Святослав нахмурился. Не торопясь отвечать, он подыскивал доступные и вместе с тем необидные слова, думая, что тот же труд, надо быть, в беседах с ним преодолевал Богомил.
— Напротив, это люди низкого рождения как правило неумеренны. И хотя бы ради наставления наследникам не стоит отступаться от своей природы. Ты, так и быть, можешь поступать как тебе твои понятия велят. Позовешь усмарей[536]из тех, кто обойничает… Только вот золоченых кож, как у жидов, не надо. Все сделают, как пожелаешь. Одно попрошу: починай это без меня. Вот, как с дружиной в поход уйду — так пожалуйста.
Они сидели, глядя прямо перед собой и, не зная того, смотрели на одну и ту же свечу.
— Все равно ведь… не станешь ты рядом со мной век сидеть, — вздохнула Предслава.
— Все же… того… однако… — запутался в словах Святослав, в который раз пораженный способностью своей супружницы проницать в его мысли.
— Все так, Святоша. Ты не мне, ты Роду служить должен. Тебе им указано дружину свою больше жены любить. Как я тому посмела бы противиться? Я ведь батюшкой взращена. Но чудно: без досады не обходится, а был бы ты иным, так и не глянула бы в твою сторону.
Святослав обхватил рукой едва ощутимо подрагивающие плечи жены, и та порывисто прильнула к его высокой крутой груди, в которой его сердцем отсчитывал ход времени Тот, Кто является причиной всех причин, бесконечным по своей сущности, всеобщим прибежищем, светом солнца и луны, звуком в самом тонком веществе и талантом в человеке.
Кто бывал в демонской стране, кто встречался с демонами непосредственно, тот не станет, конечно, утверждать, будто это существа крылатые, хвостатые или рогатые. Ничуть не бывало. На взгляд человека неискушенного они и вовсе ничем от прочих людей неотличимы. Однако разумник сразу распознает навий[537]. Образно выраженная наставительность помещает одержимых самовластными страстями существ под землю, но занимающие их предметы навии (или демоны) чаще находят как раз на поверхности. Одним из самых ценимых ими вожделений является тщеславие.

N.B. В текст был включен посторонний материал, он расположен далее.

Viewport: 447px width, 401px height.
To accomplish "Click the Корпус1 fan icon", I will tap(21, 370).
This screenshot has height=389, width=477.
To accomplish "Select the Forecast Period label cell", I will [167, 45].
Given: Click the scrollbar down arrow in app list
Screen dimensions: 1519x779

Поэтому демоны почти никогда не живут обособленно, напротив, предпочитают селиться в самых многолюдных городах. Русское Знание говорит, что есть три пути, ведущие в Небытие. Это вожделение, гнев и жадность. Но в стране навий именно эти свойства общепризнанно величаются достоинствами, а целомудрие, смирение и сдержанность подвергаются непрестанному поношению, как качества вредные. Иногда в обиходной жизни демонских сообществ государевым постановлением учреждается порядок называть растленность целомудрием или, скажем, самоотверженность глупостью, но сами демоны никогда не смешивают понятий, какими бы словами они сами их ни называли, и верно следуют голосу своей природы.
— Дорогая Мазя, какая все-таки ты счастливая! У тебя все есть, все, что ты находишь необходимым. И у тебя есть самое главное, — у тебя есть любовь. Мне не повезло. Меня столько раз обманывали… Какие это были мужчины! Негодяи. Настоящие помойки. Не утешай меня… Я привыкла к слезам. И вот я опять одна…

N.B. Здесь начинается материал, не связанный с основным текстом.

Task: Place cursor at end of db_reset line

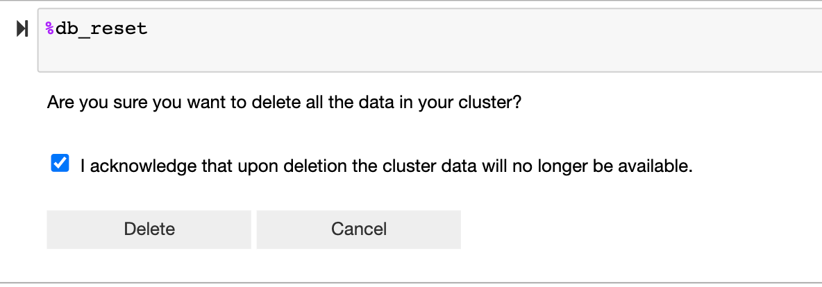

Так жалилась своей подруге Елисавета, жена не первого, но и не последнего итильского удатчика — Хозы Шемарьи.
— И этот русский… Свинья. Свинья! Пока жив был отец, этот русский ползал перед ним и передо мной на своем змеином брюхе.

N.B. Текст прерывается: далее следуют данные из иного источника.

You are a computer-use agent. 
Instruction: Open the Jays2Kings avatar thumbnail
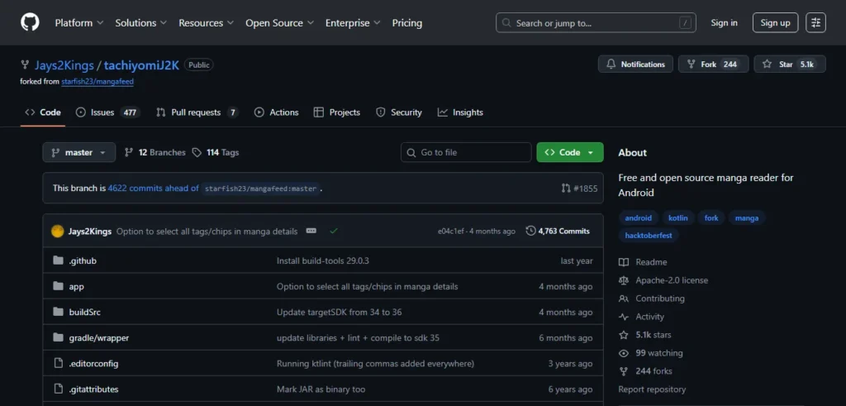click(58, 232)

Хотя Хоза Шемарьи был таким же русским, как и сама Елисавета, дочь Исаака Хия, прибыл он в Хазарию действительно из Киева, а когда женская похоть оскорблена чужой или своей собственной холодностью к былому предмету жгучих вожделений, любому поводу радуется все возвышающаяся ненависть. А кроме того Елисавета вот уже десятый день морила отсутствием трудолюбивого пехтила свою без малого пятидесятилетнюю ступу.
— Ах, просто одно за другим!..
И действительно, во-первых, не так-то легко было найти то, что могло бы хоть в чем-то превзойти уже освоенное: стоило примениться к наслаждению, и уж оно переставало быть наслаждением, оборачиваясь обыденностью. Во-вторых, видимо, вновь случилось подцепить заразу, и теперь Елисавету терзал неотвязчивый зуд в промежности, иной раз ее бросало в жар, а из-за распухших коленей последние дни каждый шаг сопровождала пусть не слишком значительная, но мерзопакостная боль.